Saved data entries
◆ ◆ ◆ ◆

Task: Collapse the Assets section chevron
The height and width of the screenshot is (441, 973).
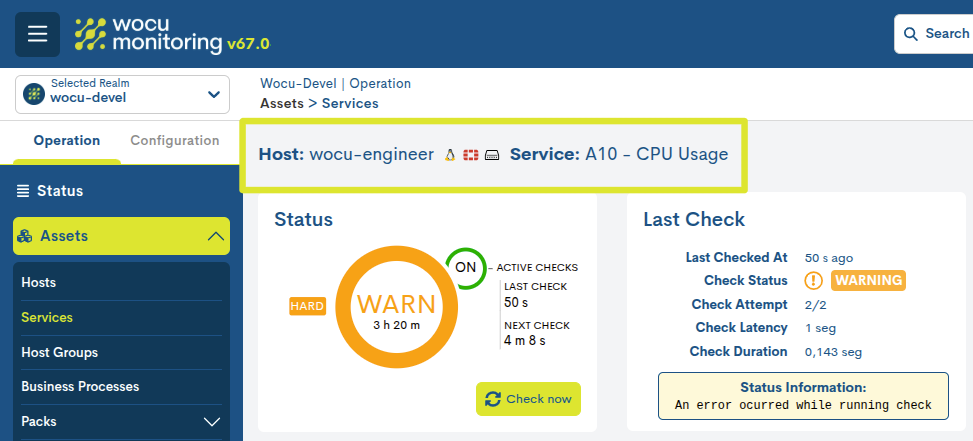Action: pos(214,237)
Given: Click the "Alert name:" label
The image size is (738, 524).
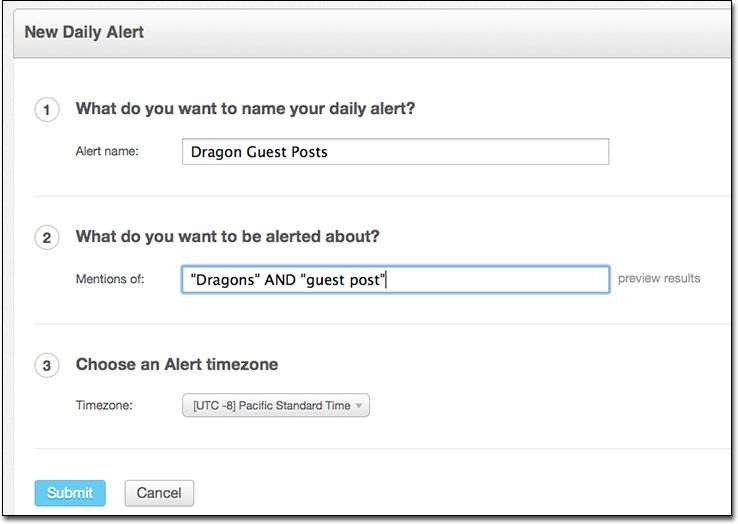Looking at the screenshot, I should [107, 152].
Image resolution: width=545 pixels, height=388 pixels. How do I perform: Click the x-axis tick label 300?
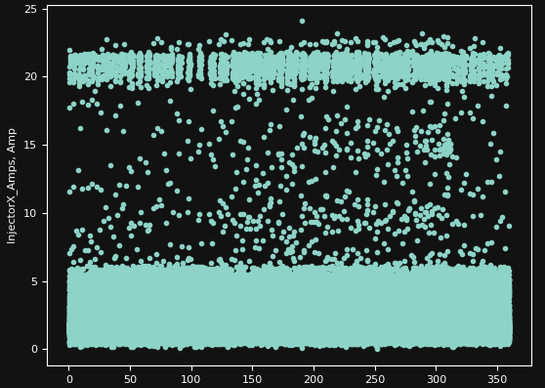[x=436, y=379]
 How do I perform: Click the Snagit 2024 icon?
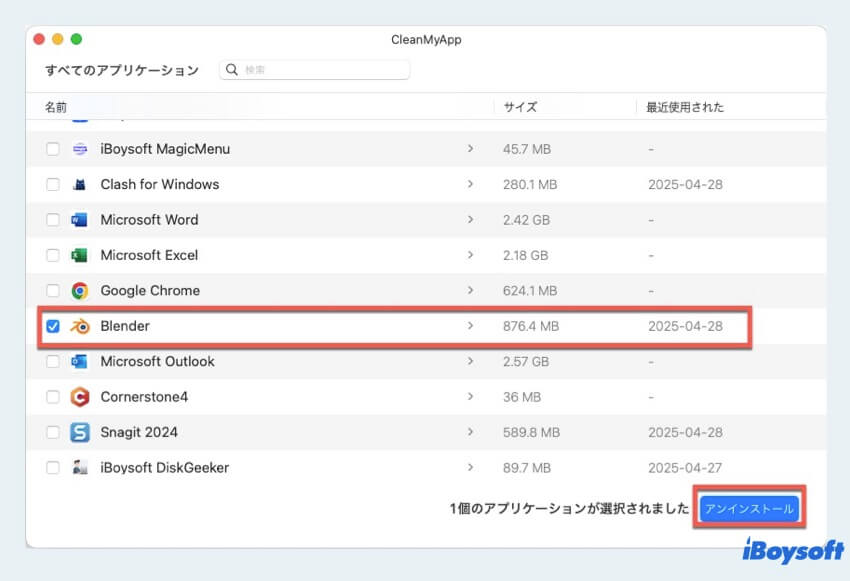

◆ ◆ ◆ ◆

Exercise
With pictures omitted, restate word for word every line above from the one containing "The image size is (738, 524)." to the end of the entries.

Solution below
The image size is (738, 524).
Looking at the screenshot, I should [107, 152].
Image resolution: width=545 pixels, height=388 pixels. How do I perform: Click the x-axis tick label 300?
[x=436, y=379]
 How do I perform: Click the Snagit 2024 icon?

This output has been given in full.